**Task to carry out**
Can you locate every line in the records below that contains the word "filter" and copy each of those lines?
* Begin Records *
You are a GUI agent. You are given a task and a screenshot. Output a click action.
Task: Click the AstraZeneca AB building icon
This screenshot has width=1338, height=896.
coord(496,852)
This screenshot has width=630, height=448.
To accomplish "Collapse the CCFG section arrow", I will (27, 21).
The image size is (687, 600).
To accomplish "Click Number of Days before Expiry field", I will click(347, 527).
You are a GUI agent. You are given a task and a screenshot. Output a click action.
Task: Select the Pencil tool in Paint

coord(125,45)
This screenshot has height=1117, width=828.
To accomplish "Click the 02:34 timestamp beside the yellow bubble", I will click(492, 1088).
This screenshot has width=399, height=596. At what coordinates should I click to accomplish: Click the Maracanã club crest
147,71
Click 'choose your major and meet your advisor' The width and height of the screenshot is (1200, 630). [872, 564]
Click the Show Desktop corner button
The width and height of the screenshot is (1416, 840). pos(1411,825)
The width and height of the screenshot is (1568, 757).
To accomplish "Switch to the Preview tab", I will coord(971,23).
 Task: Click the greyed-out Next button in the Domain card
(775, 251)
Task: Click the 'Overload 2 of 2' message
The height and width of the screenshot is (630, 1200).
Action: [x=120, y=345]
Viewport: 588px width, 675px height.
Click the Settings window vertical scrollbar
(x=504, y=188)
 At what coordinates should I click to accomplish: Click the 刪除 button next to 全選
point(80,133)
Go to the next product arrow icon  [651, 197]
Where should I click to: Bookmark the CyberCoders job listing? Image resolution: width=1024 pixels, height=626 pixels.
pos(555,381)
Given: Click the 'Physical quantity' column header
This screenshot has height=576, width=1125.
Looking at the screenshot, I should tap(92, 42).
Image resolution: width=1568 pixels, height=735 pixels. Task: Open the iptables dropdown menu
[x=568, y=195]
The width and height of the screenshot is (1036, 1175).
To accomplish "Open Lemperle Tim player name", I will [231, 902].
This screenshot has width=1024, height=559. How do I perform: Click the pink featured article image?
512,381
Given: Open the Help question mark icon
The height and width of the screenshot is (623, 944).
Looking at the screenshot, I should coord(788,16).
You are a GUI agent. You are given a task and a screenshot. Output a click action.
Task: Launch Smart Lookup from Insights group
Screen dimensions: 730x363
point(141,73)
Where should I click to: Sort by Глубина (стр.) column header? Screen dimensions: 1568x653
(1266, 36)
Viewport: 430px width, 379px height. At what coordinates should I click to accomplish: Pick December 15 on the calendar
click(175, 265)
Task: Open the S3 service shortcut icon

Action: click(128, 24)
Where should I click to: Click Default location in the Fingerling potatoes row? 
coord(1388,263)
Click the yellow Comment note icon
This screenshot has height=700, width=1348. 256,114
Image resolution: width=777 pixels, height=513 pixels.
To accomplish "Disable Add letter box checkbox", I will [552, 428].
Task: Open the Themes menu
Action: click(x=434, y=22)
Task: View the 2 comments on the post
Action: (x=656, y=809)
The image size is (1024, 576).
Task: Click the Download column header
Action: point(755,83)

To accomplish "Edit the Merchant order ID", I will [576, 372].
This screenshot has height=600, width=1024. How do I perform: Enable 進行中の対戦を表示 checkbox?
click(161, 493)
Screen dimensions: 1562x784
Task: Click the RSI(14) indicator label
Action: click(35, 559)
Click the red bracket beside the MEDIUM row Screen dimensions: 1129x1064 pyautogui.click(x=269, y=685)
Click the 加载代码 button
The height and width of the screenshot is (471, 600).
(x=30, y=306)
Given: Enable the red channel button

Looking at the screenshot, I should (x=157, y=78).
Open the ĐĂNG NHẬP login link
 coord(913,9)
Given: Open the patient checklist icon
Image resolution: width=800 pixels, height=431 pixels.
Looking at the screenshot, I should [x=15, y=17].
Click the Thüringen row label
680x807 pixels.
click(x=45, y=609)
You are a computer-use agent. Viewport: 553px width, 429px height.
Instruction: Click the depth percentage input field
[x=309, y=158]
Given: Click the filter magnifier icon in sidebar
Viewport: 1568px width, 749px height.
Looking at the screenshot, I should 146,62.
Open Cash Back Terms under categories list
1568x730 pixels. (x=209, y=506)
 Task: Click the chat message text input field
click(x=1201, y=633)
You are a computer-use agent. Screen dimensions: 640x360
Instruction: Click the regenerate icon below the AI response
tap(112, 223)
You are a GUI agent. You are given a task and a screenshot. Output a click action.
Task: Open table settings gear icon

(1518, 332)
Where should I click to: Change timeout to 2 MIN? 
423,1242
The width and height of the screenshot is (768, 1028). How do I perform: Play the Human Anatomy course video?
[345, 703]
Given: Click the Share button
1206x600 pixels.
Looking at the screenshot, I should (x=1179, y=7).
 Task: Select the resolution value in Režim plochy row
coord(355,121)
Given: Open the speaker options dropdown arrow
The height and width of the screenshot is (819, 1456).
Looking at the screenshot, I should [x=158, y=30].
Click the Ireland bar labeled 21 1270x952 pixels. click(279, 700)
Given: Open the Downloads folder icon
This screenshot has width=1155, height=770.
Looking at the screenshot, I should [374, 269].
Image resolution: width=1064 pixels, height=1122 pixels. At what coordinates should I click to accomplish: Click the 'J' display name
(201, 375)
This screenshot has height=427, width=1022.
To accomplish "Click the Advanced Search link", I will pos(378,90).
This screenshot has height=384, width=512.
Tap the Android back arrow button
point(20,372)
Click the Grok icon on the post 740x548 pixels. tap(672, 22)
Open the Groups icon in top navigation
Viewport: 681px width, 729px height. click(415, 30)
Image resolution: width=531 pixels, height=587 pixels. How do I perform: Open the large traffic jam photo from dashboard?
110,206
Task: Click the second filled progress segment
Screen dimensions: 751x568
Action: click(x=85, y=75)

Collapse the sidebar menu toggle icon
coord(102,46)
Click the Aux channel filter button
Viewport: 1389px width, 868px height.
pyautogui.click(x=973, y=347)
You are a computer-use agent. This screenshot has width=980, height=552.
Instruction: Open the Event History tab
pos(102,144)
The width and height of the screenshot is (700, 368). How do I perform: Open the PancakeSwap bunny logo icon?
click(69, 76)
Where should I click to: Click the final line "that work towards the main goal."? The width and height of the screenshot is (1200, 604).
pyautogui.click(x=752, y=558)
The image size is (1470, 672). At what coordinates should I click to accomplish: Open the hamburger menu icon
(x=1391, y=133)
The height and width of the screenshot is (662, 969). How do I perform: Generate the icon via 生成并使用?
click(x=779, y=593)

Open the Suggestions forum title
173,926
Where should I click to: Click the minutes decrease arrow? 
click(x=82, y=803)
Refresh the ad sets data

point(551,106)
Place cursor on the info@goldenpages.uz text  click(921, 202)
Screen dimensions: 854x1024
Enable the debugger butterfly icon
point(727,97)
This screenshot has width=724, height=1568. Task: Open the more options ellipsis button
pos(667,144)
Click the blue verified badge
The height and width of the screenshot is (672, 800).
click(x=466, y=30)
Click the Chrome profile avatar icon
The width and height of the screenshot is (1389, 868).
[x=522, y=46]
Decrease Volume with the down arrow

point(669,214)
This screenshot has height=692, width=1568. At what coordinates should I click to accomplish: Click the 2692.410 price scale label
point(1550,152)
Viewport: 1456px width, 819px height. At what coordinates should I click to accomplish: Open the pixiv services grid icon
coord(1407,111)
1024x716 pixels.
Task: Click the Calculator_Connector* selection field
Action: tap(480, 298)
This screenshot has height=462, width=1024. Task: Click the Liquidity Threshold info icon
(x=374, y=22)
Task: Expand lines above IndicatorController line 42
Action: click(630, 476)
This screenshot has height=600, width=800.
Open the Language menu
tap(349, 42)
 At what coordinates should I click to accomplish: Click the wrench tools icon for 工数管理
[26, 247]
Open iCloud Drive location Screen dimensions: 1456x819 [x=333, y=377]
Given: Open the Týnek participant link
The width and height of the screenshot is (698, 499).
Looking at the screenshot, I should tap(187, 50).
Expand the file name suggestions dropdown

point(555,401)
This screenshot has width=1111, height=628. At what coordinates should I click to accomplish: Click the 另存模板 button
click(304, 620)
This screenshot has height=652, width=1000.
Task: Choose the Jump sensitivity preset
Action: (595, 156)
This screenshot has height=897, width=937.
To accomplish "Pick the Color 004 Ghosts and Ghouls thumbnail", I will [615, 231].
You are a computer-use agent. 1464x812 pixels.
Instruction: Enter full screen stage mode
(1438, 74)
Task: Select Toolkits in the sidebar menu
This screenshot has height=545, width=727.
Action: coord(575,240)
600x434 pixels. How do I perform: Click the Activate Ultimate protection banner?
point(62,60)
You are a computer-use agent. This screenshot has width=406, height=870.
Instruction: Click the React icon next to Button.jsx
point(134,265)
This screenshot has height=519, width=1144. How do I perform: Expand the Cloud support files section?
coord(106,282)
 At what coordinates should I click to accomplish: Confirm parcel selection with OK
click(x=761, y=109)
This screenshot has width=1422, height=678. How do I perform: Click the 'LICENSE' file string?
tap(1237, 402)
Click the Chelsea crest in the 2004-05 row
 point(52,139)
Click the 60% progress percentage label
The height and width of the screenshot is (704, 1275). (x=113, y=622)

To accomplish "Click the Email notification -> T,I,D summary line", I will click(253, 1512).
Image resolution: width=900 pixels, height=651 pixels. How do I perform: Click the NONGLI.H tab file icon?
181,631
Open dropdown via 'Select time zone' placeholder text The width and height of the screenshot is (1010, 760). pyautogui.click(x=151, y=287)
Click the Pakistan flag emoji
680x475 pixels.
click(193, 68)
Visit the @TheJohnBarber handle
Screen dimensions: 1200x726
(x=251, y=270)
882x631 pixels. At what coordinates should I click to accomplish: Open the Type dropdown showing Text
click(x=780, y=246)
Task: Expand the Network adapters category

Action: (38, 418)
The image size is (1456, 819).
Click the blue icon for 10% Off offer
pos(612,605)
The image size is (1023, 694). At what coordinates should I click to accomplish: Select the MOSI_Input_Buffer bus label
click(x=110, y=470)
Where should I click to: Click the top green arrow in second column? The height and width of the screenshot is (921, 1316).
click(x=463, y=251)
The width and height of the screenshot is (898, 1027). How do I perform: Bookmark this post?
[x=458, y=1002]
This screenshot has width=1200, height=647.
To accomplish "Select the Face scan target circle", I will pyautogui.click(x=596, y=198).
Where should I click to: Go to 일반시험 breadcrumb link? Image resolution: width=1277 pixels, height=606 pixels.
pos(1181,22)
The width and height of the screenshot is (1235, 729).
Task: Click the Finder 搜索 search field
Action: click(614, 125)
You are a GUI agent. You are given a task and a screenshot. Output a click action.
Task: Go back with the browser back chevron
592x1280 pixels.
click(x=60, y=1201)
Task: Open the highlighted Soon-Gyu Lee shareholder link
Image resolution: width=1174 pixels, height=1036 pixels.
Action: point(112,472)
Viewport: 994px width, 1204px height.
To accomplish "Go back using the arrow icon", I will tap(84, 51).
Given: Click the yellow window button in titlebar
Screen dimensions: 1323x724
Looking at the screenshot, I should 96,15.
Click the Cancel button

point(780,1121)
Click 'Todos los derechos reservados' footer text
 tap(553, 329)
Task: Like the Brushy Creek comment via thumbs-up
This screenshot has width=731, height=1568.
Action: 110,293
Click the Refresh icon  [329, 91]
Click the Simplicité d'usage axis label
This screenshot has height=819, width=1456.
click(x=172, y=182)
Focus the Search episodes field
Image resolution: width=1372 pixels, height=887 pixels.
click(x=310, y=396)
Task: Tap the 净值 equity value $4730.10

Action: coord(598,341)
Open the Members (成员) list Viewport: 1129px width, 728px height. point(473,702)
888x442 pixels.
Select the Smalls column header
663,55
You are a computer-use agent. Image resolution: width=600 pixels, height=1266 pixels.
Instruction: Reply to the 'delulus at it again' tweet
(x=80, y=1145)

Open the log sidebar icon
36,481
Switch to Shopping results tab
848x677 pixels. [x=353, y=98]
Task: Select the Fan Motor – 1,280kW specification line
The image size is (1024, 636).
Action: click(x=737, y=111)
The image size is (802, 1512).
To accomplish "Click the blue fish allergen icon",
* End Records *
**Right answer**
Given: Click the filter magnifier icon in sidebar
Click the Aux channel filter button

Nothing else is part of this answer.